- Excerpted passage:
..............................

San Francisco Bay Area- November 11, 2015- Reflecting on Veterans Day, Just weeks away from completing her Global Innovators MBA program at California State University East Bay, Phyllis Cameron of Antioch is helping to prepare a yearbook with her cohorts for a business program that also served as a history lesson.
 
"Veterans Day is one moment in time that we reflect on those who served this country via the military, but their service goes beyond that one day of recognition and it is important to know that soldiers' families serve the country as well," said Phyllis Wright Cameron. "That fact was reinforced as my MBA program took us to Vietnam, the land where my father died as an honor guard for Secretary of Defense Robert S. McNamara, March 9, 1964 when I was six months old."

..............................

- Collected data:

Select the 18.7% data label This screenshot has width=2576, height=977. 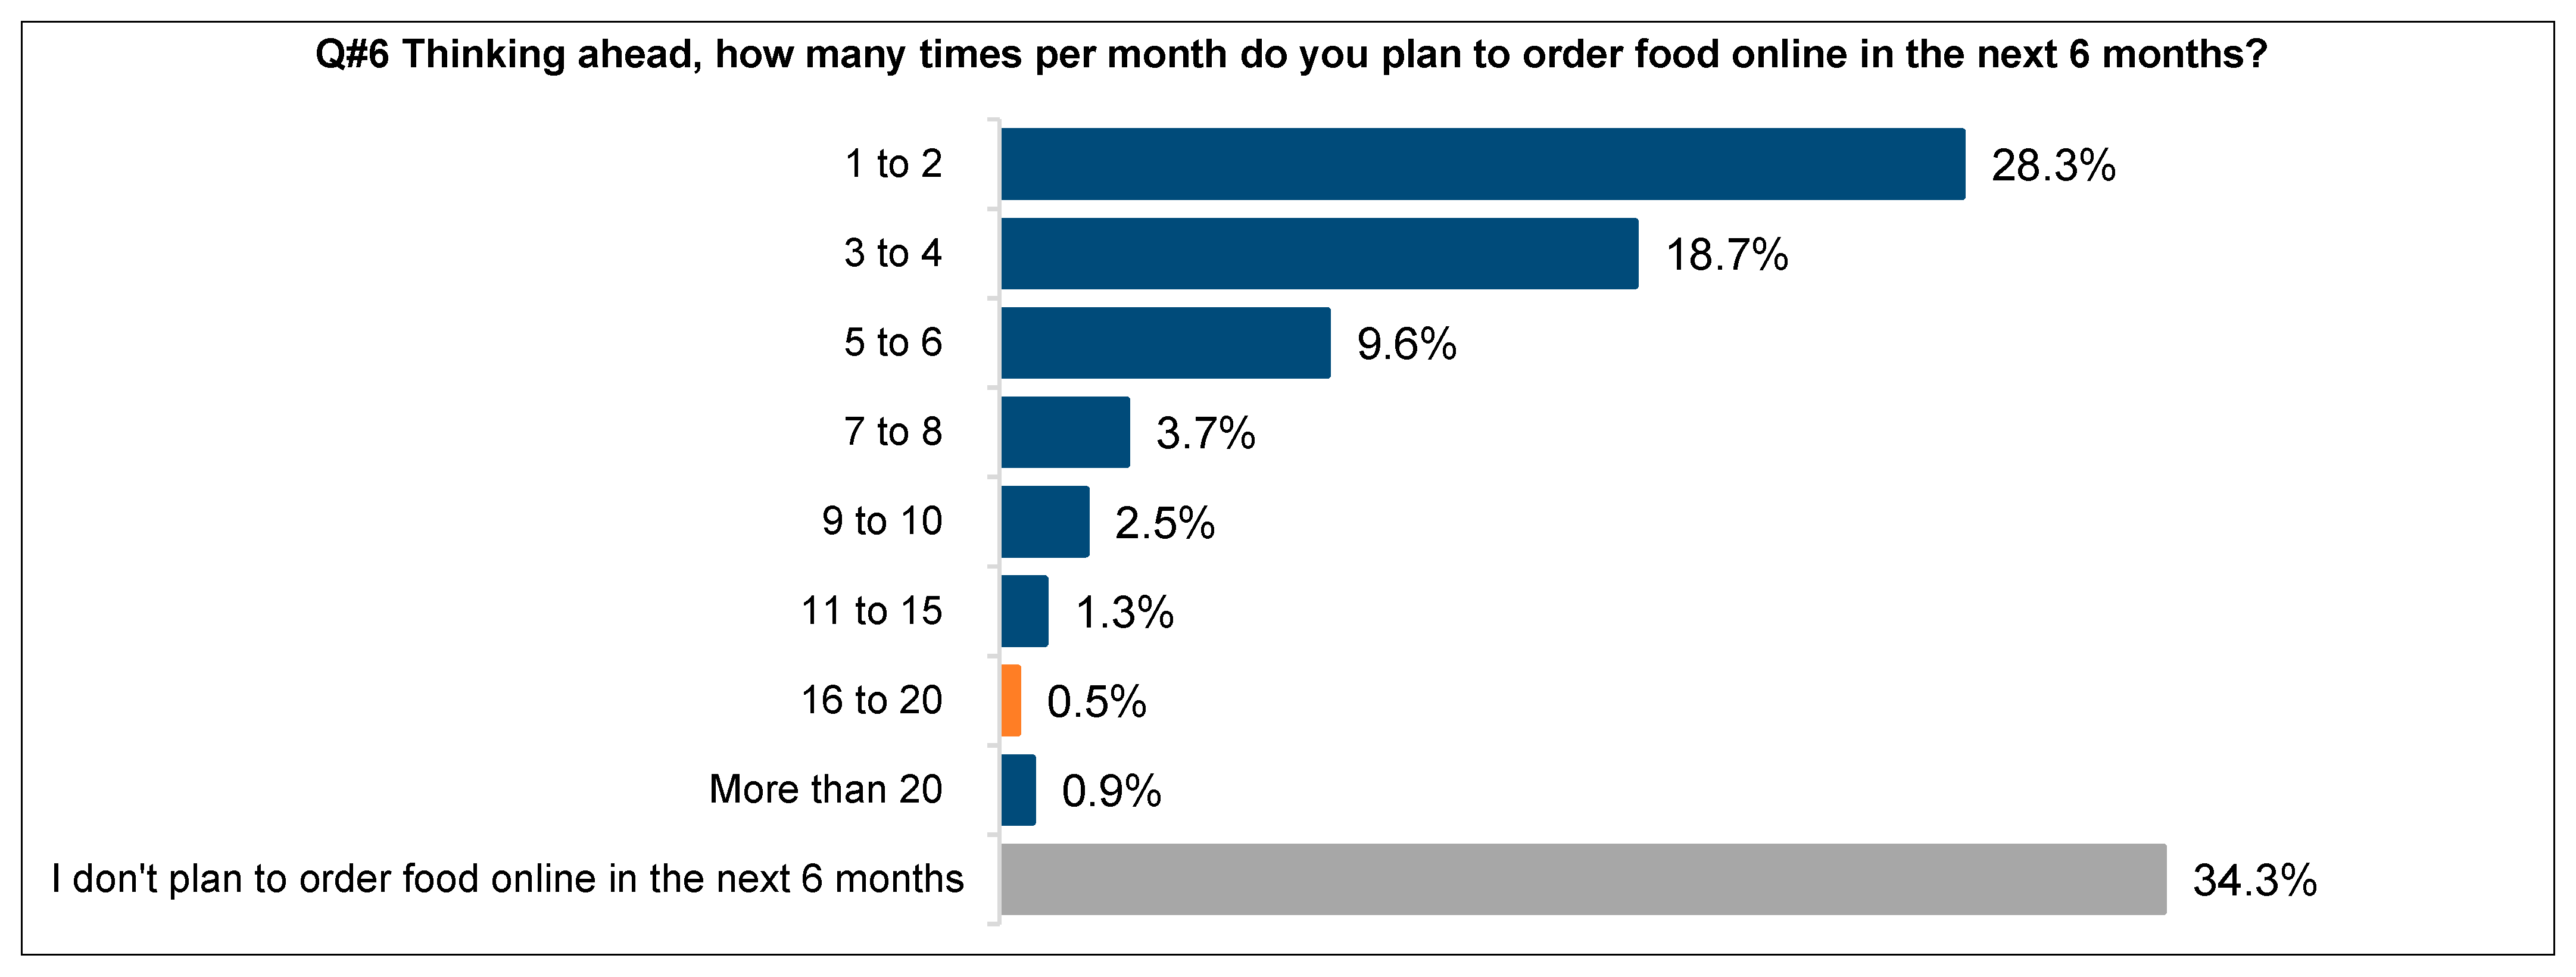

..............................

- Brief A:
Say whether each statement agrees with the Veterans Day passage, answering yes or no and quoting the deciding words: (i) Cameron's MBA program took her to Vietnam; (ii) Cameron's father died when she was six years old; (iii) Cameron lives in Oakland.
- Brief B:
Reproduce the Veterans Day passage word for word, from "San Francisco Bay" up to and including "a history lesson.".
- Brief C:
Extend the Veterans Day passage, starting right after its final sentence.

- Task response A:
(i) Yes: "my MBA program took us to Vietnam"
(ii) No: "when I was six months old"
(iii) No: "Phyllis Cameron of Antioch"

- Task response B:
San Francisco Bay Area- November 11, 2015- Reflecting on Veterans Day, Just weeks away from completing her Global Innovators MBA program at California State University East Bay, Phyllis Cameron of Antioch is helping to prepare a yearbook with her cohorts for a business program that also served as a history lesson.

- Task response C:
Fours days before meeting her cohort of Cal State East Bay's Global Innovators MBA Program in Ho Chi Minh City for a 10 day educational tour, Phyllis arrived in Vietnam, June 15, 2015 with her sister, Jackie Wright of San Francisco, who was ten years old at the time of their father's death.  Jackie is the eldest of Sp5 Wyley Wright Jr. and Ouida Wright's four children that include brothers Joe Wright of Columbus, Georgia and Stanley Wright of Orangeburg, South Carolina.  The Wrights grew up in Columbus, Georgia near Fort Benning.
 
Once in Ho Chi Minh City, still called Saigon by many locals, the sisters hit the road 7:30 a.m., the next day meeting up with guide Hung Phan Ngoc, who grew up during the Vietnam War, to go to Vinh Long, the home base of the 114th Aviation Company. The base had been named the Shannon Wright Compound, in honor of their father, a helicopter crew chief and Lieutenant Kenneth Arthur Shannon, a helicopter pilot, who had died March 15, 1964.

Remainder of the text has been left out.